-------- DATASET RECORDS --------
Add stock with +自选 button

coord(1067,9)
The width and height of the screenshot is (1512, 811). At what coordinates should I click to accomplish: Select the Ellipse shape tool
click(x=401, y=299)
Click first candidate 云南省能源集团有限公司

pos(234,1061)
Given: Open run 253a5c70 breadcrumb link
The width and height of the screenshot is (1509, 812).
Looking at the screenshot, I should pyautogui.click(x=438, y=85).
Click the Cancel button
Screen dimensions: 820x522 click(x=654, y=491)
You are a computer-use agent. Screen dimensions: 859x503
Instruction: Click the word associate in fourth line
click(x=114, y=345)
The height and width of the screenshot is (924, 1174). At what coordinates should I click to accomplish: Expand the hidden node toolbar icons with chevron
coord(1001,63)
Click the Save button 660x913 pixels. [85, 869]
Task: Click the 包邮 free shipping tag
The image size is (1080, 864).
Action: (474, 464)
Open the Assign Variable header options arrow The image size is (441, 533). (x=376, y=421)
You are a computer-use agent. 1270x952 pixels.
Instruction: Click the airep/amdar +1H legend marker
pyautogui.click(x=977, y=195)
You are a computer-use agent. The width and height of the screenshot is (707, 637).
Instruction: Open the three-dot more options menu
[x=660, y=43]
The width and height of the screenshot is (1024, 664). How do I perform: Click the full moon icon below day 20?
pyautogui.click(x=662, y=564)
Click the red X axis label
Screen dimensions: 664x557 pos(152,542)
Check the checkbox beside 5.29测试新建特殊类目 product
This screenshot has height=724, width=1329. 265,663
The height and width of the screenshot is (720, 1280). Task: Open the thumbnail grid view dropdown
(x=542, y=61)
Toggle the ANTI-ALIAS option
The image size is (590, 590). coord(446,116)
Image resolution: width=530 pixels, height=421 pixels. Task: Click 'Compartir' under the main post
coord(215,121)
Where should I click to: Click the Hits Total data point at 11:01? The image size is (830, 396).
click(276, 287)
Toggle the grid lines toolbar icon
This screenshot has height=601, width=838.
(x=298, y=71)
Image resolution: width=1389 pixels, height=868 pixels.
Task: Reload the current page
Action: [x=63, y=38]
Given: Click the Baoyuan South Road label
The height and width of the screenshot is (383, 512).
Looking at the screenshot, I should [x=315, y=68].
--------
**WORK TASK:** For the word "agent", count the lines of the records that contain it and give only the number.

**SOLUTION TO THE EXERCISE:** 3